=== Exercise goal ===
Count the lines in the items below that contain the string "dimensions", and reply with the number alone.

=== Data shown ===
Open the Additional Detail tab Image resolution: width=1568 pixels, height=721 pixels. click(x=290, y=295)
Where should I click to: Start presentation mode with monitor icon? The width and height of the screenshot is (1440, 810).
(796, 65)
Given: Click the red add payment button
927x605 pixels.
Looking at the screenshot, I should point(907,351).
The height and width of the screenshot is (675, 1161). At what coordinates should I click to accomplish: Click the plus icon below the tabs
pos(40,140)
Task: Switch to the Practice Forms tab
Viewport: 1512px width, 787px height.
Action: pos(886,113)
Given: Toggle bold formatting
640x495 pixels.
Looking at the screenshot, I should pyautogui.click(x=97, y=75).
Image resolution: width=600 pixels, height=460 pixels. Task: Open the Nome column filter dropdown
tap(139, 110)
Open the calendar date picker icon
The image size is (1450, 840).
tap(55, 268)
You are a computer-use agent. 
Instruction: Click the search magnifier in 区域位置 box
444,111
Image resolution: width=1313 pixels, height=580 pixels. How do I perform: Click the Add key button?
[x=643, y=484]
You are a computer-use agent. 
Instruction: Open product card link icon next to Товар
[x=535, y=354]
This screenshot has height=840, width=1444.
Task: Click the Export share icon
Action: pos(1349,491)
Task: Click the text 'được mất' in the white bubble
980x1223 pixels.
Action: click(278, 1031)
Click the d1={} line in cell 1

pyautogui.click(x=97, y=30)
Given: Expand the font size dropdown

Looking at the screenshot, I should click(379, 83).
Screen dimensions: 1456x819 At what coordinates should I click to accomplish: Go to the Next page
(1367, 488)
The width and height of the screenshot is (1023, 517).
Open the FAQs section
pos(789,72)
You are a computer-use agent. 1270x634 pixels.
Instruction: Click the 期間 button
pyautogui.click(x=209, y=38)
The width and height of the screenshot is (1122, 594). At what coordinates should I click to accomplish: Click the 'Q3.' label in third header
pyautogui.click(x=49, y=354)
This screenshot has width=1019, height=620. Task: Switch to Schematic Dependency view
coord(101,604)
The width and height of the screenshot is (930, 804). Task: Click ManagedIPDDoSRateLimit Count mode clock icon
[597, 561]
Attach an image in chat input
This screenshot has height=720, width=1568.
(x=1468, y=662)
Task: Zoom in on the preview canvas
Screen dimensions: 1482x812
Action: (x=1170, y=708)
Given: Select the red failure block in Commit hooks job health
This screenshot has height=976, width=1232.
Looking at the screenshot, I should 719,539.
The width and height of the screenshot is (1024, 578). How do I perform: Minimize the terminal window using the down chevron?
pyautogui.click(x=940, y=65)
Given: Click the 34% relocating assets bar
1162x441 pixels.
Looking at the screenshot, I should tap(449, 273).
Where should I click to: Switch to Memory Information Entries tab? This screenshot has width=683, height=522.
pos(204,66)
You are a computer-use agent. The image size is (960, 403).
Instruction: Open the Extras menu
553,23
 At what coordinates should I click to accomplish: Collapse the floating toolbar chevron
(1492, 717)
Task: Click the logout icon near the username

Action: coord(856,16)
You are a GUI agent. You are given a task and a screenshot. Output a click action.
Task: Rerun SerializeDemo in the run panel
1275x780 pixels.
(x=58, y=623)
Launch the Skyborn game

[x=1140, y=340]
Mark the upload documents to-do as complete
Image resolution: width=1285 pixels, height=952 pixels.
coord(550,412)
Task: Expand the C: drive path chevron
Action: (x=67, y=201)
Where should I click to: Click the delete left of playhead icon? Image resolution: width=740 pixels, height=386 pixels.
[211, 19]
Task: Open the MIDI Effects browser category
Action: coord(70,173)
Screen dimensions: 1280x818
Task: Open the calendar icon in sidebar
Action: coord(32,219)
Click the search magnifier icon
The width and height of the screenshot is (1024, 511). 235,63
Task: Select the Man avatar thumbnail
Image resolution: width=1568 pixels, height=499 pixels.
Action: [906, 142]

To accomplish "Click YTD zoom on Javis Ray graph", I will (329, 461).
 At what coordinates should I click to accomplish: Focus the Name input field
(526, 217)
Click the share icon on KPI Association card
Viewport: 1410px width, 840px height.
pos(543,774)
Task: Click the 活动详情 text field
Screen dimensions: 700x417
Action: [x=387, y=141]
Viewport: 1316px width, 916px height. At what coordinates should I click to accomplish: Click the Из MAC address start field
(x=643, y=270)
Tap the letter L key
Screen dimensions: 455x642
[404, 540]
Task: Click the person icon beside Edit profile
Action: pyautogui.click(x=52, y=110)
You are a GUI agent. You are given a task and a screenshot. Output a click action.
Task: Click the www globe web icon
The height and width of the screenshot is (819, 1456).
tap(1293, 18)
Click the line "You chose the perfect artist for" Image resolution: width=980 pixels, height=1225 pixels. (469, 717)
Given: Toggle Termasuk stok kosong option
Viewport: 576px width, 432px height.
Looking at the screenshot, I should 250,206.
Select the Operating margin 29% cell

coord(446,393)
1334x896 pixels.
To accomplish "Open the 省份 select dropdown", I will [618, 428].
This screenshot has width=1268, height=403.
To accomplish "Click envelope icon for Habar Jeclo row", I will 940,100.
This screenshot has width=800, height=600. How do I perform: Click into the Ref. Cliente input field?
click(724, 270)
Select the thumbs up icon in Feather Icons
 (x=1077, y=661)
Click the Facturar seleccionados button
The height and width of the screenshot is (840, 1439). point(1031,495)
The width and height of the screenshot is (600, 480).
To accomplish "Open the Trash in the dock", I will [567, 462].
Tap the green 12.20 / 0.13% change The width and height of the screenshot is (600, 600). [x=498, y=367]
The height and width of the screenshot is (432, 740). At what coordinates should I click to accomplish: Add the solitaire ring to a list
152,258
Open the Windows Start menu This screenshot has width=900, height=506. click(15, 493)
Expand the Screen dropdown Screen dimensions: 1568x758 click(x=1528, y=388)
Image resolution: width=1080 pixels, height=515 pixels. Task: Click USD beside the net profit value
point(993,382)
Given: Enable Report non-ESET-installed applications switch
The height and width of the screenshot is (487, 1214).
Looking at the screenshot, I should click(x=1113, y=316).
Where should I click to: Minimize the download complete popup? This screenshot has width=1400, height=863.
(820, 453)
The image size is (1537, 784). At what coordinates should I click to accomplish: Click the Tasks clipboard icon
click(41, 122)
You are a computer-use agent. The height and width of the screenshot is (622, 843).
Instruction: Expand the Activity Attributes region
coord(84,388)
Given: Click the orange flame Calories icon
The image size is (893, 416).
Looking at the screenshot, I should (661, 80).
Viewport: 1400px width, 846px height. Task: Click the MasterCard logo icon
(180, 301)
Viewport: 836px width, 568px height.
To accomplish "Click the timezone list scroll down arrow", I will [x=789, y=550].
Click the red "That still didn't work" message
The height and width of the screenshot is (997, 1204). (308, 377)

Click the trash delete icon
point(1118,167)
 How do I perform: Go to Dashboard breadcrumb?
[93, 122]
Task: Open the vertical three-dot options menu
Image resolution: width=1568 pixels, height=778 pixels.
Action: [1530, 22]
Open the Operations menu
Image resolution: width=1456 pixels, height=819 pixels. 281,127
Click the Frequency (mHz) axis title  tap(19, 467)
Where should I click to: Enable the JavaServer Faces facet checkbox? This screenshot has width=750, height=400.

=== Response to the task ===
6